Fourthly, I have yet to hear an argument explaining why husbands need to be the head of their homes, apart from the rather naïve statement, “because the Bible says so”. What is it about the nature of men that associates them with leadership and authority, which is lacking in women?

In the ancient world, where women were by-and-large uneducated, and society had strict gender differentiations, it might have made some sense, but in the modern context, it makes none at all. Both the world and the church have had fine leaders among women; women who use authority well – sacrificially, wisely, strongly, responsibly.

The young Sydney bride, interviewed by The Sydney Morning Herald, who promised to “submit to” her husband, spoke of the “joy and freedom” of submission. I take the point. The great truths of the gospel can sustain us, even in the most unpromising situations.

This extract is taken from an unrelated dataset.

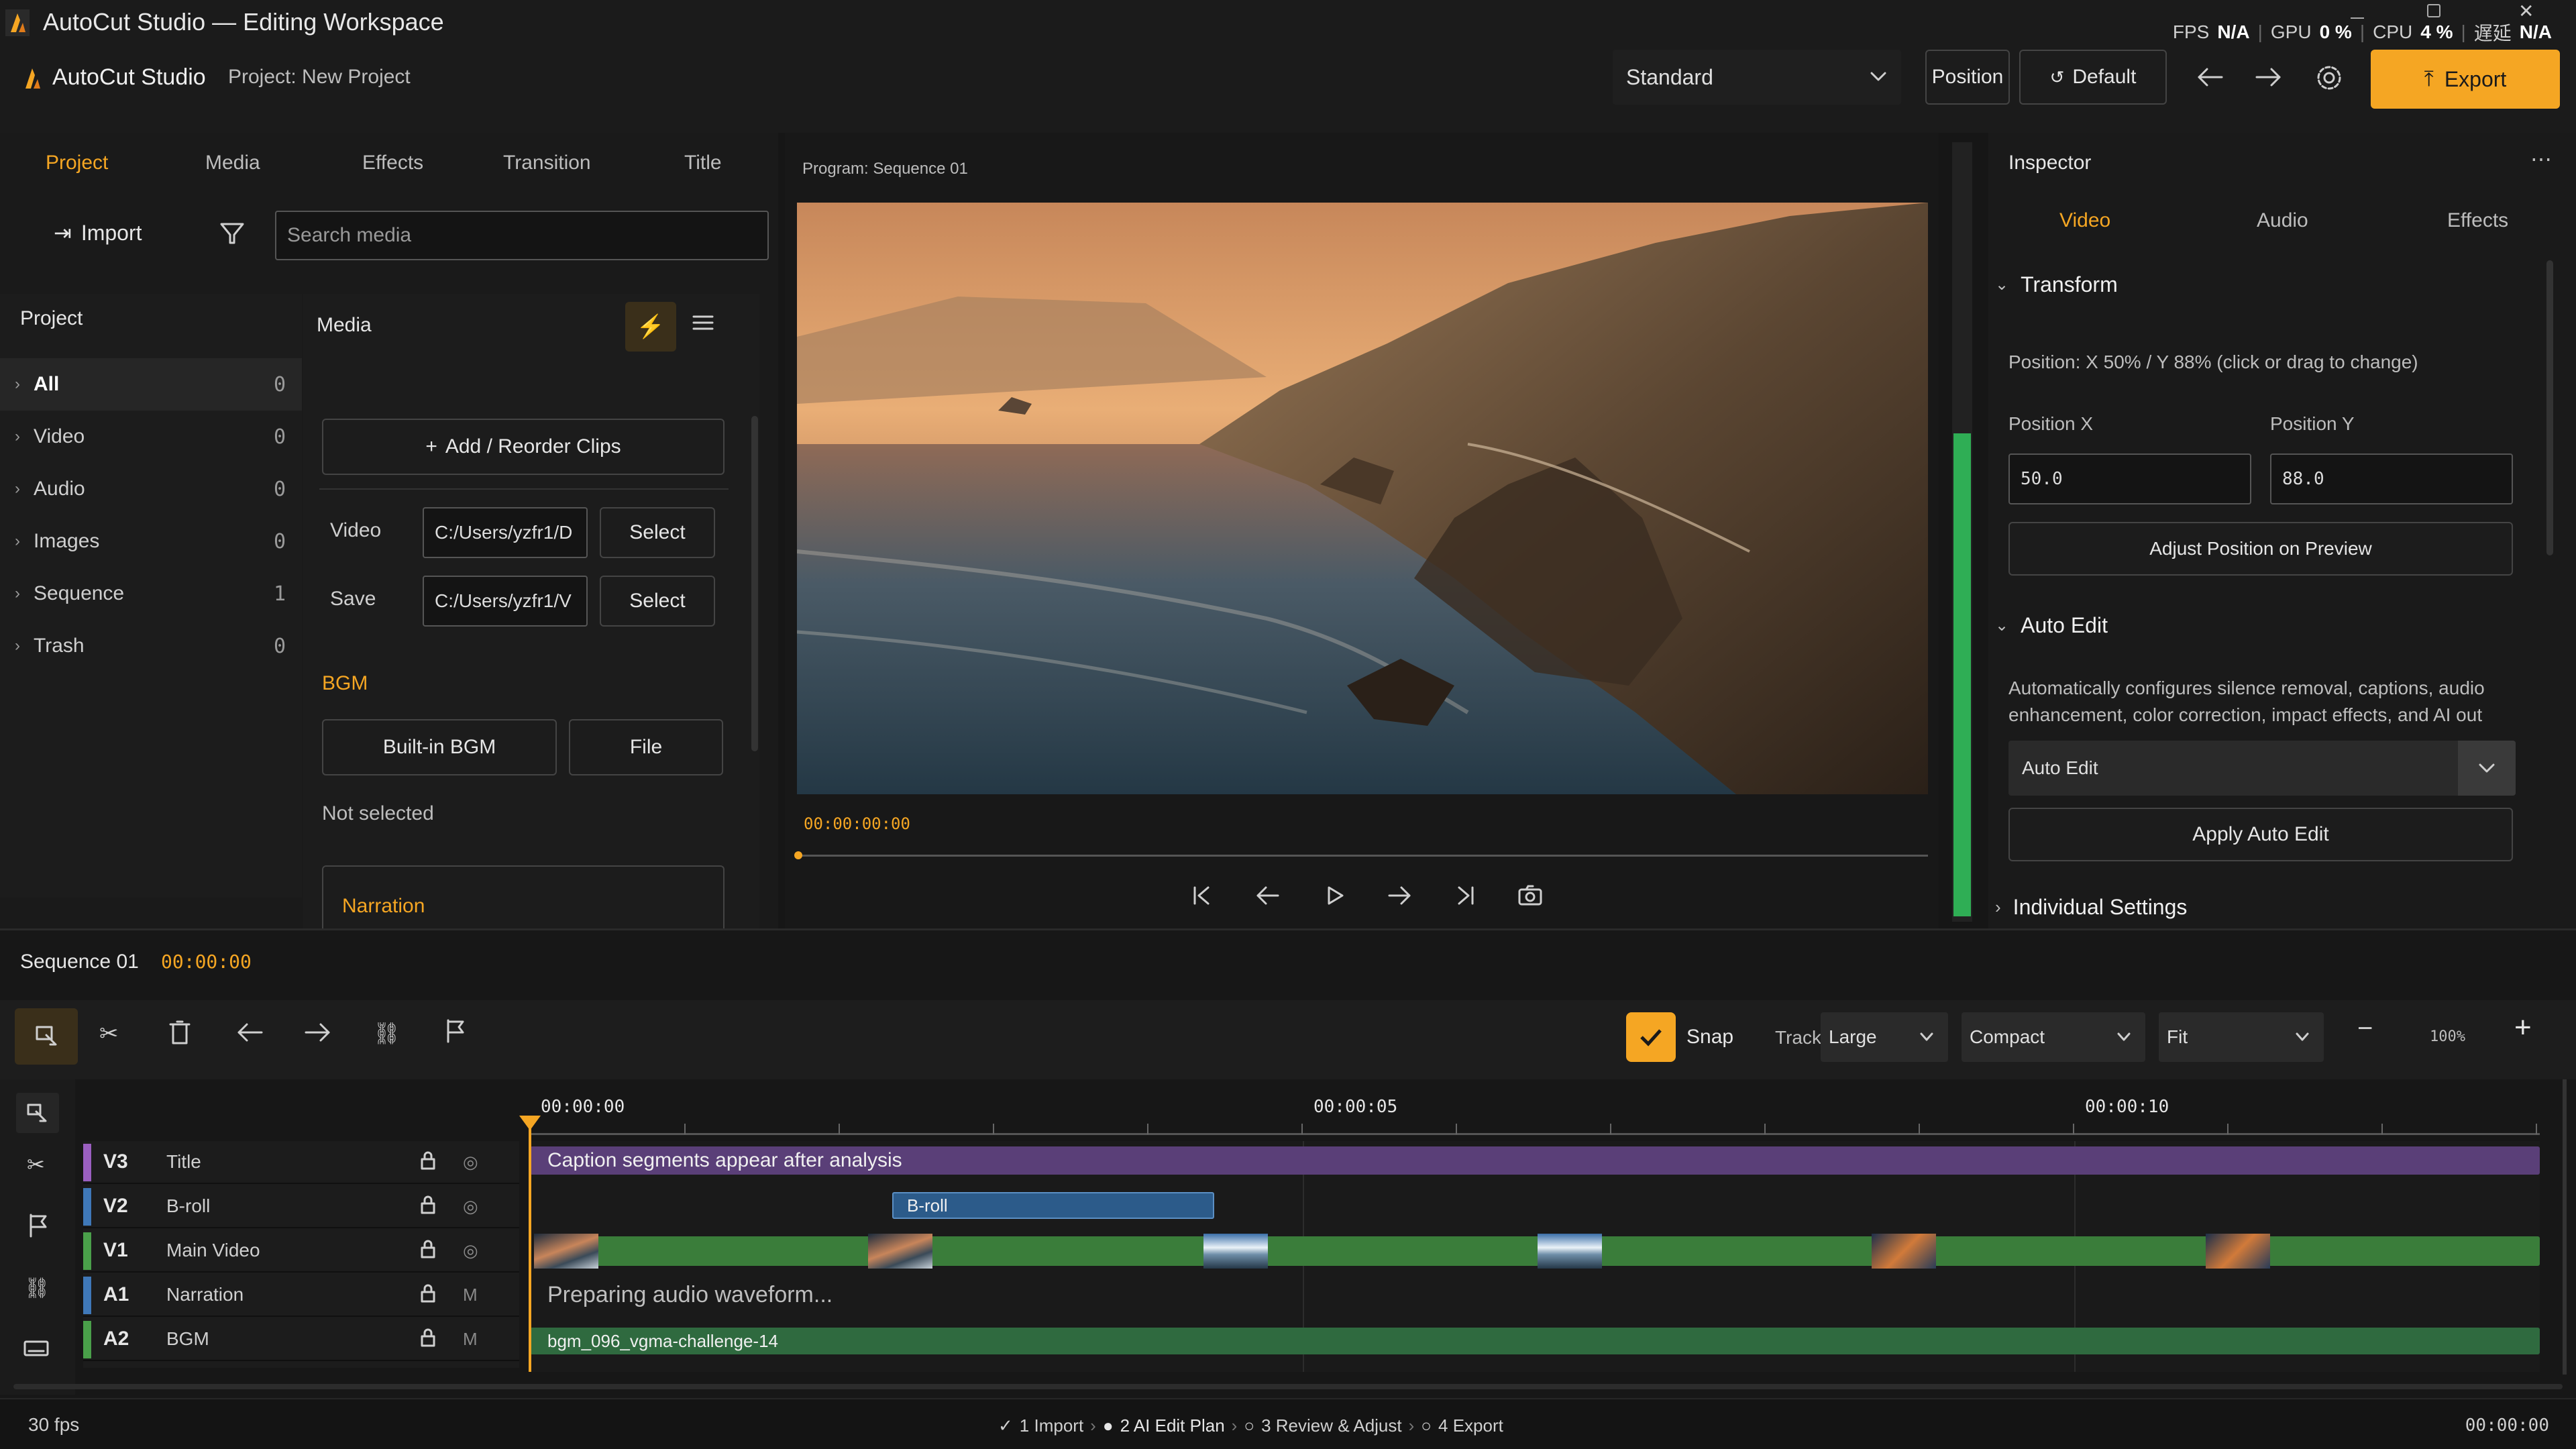 Image resolution: width=2576 pixels, height=1449 pixels. What do you see at coordinates (2052, 625) in the screenshot?
I see `autoedit-header: ⌄ Auto Edit` at bounding box center [2052, 625].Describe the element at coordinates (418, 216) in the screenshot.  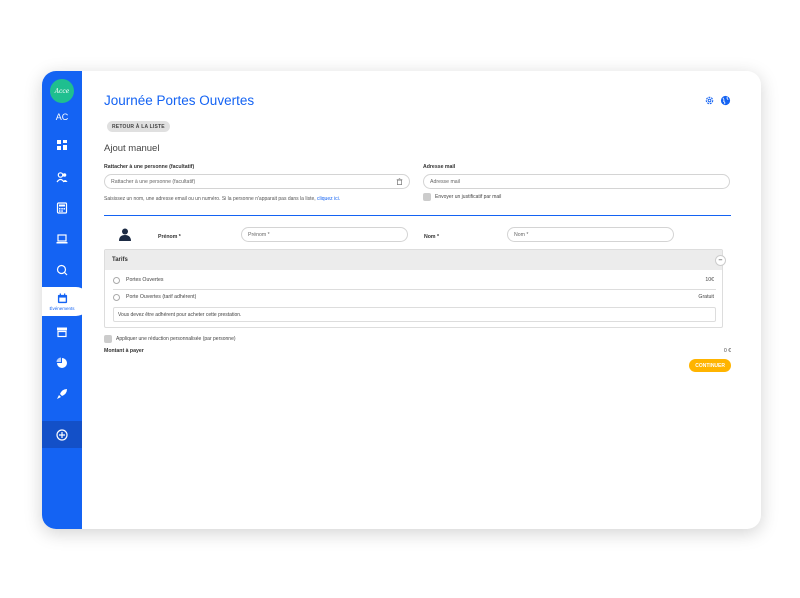
I see `divider` at that location.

Saints and martyrs down the ages – some of them slaves and many of them female – have endured suffering, privation and imprisonment, and found that Christ’s vibrant presence has filled them with a paradoxical sense of joy and freedom.

But that doesn’t justify either the privations or the imprisonment.

The Revd Dr Dorothy A. Lee is Dean of Trinity College Theological School and Frank Woods Distinguished Lecturer in Biblical Studies, MDC University of Divinity.